Change default postgres credentials or bind only to localhost

Hi I ended up getting hacked because of running quantrocket stack whilst accidentally having a postgres port exposed to the internet.

They ended up installing a crypto miner on my box, it's a pretty well known attack vector.

In order to mitigate this would suggest that containers except julter one don't bind to a publicly accessible IP address or for the default postgres credentials to be changed.

Thanks!

Thanks for reporting this. To clarify: in the default QuantRocket stack, the only public-facing service is the houston container (the API gateway). In cloud deployments this is published on port 443. In local deployments port 80 is published to the host, but it is not reachable from the internet unless you configure port forwarding on your home network. The Postgres service is not exposed to the host or the internet by default; it’s only accessible on the internal Docker network to other QuantRocket containers.

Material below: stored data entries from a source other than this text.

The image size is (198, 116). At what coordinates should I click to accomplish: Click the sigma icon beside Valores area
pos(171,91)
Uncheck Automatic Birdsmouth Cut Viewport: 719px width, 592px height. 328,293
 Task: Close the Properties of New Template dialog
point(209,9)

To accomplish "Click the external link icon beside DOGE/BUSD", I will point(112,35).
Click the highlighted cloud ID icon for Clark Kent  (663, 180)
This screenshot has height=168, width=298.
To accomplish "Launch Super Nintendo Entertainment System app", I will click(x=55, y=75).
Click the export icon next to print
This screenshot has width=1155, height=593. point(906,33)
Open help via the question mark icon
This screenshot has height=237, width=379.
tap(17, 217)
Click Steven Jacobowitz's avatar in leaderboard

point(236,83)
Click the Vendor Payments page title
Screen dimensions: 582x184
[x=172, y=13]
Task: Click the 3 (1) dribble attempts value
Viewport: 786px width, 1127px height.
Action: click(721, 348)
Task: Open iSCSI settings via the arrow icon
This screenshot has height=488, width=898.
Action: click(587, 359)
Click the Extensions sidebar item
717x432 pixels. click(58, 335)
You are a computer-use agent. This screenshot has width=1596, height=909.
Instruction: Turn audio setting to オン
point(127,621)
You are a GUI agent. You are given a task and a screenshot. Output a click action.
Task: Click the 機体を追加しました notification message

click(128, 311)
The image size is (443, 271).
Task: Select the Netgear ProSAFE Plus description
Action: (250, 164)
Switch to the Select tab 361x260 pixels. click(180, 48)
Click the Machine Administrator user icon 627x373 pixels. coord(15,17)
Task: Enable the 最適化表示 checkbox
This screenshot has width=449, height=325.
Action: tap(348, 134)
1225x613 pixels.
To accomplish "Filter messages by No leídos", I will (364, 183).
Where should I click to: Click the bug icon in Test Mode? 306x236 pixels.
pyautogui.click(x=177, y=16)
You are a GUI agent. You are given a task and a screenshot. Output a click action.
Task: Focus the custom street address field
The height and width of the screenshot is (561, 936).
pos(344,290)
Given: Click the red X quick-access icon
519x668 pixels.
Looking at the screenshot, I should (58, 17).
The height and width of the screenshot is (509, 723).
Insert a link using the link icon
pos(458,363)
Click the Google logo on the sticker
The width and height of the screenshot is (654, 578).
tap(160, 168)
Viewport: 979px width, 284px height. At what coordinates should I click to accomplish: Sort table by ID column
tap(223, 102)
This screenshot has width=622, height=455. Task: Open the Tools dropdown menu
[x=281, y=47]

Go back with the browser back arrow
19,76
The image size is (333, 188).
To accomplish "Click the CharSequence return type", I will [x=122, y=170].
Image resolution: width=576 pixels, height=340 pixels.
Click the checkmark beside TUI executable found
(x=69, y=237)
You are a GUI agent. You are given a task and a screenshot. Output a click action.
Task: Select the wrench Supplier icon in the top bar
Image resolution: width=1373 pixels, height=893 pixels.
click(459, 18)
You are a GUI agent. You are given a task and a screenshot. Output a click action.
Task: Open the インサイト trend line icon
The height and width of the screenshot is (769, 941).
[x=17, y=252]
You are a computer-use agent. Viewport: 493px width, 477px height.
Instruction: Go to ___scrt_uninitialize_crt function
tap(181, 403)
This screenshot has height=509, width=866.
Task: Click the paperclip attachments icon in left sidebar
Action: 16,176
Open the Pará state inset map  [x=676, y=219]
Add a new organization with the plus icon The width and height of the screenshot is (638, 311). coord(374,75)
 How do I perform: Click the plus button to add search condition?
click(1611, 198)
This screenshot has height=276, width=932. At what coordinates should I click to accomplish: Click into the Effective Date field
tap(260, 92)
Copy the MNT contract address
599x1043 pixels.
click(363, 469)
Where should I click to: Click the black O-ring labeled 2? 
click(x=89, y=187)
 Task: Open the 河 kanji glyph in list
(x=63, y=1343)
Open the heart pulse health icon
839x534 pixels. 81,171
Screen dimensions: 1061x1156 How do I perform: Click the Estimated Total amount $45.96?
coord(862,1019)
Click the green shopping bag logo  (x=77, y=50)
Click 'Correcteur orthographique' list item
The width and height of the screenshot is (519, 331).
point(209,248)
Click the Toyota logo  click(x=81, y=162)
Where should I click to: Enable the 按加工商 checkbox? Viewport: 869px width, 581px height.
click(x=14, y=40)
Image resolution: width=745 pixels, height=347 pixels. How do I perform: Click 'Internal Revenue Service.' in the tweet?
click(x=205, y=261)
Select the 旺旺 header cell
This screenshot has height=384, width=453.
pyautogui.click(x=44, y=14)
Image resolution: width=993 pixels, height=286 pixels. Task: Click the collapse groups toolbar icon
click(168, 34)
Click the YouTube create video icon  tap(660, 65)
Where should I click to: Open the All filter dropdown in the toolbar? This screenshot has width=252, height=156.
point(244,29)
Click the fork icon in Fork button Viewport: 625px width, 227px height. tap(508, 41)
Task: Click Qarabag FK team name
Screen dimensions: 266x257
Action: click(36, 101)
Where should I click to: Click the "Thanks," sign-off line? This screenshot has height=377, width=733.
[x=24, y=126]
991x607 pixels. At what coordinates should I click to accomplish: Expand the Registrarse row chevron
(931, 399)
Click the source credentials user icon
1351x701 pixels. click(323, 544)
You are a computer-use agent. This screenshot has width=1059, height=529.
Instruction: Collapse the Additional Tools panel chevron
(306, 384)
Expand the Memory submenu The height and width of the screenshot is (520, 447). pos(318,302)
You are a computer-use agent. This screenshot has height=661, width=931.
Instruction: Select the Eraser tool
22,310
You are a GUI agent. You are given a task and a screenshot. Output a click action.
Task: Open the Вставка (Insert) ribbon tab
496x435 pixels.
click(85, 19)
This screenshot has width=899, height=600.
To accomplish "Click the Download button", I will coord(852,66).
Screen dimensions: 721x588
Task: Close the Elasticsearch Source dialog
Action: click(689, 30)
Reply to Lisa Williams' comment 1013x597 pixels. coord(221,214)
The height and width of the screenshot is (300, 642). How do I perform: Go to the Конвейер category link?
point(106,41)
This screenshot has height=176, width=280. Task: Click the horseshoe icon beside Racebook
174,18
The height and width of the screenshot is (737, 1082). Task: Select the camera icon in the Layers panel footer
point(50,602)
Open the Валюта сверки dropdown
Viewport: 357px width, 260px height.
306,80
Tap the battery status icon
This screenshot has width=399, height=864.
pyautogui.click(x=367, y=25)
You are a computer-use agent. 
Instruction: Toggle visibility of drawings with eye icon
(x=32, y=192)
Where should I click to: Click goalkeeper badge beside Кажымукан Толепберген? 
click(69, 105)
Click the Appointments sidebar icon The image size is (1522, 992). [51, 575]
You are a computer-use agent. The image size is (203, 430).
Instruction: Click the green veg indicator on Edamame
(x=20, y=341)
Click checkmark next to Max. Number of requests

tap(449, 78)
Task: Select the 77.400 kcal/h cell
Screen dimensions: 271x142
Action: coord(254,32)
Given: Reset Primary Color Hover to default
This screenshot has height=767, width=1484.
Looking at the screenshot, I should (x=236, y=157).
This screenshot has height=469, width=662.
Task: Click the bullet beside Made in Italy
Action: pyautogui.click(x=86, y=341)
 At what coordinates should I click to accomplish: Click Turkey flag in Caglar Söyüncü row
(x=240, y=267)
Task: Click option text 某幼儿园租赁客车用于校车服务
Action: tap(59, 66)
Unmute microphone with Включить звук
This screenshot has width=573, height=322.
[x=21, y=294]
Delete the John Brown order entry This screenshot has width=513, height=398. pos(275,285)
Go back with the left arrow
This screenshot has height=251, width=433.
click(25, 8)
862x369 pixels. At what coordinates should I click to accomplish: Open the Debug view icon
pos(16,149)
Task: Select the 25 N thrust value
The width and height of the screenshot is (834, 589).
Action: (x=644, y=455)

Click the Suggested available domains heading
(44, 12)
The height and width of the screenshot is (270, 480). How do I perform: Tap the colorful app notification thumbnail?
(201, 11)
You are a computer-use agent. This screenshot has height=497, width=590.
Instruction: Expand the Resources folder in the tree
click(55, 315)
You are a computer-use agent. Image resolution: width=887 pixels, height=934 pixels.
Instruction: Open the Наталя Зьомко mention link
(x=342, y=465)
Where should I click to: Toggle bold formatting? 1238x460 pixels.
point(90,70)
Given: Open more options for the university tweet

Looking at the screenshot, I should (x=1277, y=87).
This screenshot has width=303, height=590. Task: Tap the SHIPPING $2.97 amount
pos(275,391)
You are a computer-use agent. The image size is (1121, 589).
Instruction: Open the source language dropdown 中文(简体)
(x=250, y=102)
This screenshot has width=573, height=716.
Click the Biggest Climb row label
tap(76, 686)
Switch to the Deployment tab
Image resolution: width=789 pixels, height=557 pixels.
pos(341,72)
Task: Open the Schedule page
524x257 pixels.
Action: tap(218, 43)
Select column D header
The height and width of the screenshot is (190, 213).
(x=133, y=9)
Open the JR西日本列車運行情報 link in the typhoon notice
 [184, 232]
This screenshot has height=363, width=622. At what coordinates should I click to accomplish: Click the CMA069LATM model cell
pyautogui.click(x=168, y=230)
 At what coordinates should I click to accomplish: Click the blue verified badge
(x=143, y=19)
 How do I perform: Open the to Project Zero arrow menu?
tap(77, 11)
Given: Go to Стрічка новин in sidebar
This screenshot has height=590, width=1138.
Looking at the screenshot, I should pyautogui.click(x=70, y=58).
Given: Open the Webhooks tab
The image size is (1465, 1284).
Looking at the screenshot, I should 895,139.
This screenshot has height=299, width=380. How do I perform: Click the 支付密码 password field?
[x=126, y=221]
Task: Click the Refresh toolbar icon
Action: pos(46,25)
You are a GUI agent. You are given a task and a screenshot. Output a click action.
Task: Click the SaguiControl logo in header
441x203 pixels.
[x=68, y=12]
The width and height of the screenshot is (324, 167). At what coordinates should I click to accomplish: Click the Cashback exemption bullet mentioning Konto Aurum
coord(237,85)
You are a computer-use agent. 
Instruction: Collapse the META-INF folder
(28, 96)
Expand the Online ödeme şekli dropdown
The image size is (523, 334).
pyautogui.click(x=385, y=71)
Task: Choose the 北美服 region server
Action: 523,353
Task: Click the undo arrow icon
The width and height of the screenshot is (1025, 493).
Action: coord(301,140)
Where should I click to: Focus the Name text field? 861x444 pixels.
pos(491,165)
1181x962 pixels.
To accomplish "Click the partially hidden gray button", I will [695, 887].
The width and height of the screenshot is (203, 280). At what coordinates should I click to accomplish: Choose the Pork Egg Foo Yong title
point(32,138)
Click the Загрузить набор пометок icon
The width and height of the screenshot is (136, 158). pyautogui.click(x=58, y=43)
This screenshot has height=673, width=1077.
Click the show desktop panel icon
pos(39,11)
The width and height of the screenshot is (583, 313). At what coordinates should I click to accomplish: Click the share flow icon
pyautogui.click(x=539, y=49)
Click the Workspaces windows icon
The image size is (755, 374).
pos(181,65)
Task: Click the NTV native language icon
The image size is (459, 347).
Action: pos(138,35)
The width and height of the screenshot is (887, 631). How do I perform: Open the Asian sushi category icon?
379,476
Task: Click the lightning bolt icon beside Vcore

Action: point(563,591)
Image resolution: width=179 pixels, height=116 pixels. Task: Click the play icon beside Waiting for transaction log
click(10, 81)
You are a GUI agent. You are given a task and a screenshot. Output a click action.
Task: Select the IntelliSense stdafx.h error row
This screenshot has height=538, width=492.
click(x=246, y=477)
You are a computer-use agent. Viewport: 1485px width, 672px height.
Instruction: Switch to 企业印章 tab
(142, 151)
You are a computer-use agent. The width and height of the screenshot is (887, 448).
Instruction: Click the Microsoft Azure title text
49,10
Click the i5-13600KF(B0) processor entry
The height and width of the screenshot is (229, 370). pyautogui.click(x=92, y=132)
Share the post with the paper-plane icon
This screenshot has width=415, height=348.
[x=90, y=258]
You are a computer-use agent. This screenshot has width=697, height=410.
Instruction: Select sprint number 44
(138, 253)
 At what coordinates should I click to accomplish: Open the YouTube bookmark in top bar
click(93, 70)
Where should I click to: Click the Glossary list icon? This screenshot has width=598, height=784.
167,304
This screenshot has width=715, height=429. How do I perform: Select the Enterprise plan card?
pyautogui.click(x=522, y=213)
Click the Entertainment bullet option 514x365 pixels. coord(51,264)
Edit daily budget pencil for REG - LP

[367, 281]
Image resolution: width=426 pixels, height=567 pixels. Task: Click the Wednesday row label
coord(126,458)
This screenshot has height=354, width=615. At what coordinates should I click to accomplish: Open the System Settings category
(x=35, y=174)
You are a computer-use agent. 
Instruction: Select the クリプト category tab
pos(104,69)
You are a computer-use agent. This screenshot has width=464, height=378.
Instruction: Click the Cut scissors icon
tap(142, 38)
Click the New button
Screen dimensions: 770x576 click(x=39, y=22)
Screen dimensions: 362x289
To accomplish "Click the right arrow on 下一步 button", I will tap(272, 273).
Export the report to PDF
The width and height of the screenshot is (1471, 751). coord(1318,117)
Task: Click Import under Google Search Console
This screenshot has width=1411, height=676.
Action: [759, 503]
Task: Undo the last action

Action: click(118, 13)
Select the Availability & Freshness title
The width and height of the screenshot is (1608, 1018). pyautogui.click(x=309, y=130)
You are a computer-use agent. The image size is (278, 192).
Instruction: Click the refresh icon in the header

Your description makes me wonder if something in your setup may have inadvertently opened Postgres to the outside. For example:

  • adding a ports: stanza such as 5432:5432 in a local override of docker-compose.yml
  • running the container with --network host
  • or opening firewall / security group rules for port 5432

Can you share any details about how you launched the stack (custom overrides, cloud provider firewall settings, etc.)? That would help me understand what led to Postgres being reachable, and whether there are any changes I should make or warnings I should add to reduce the chance of this happening to others.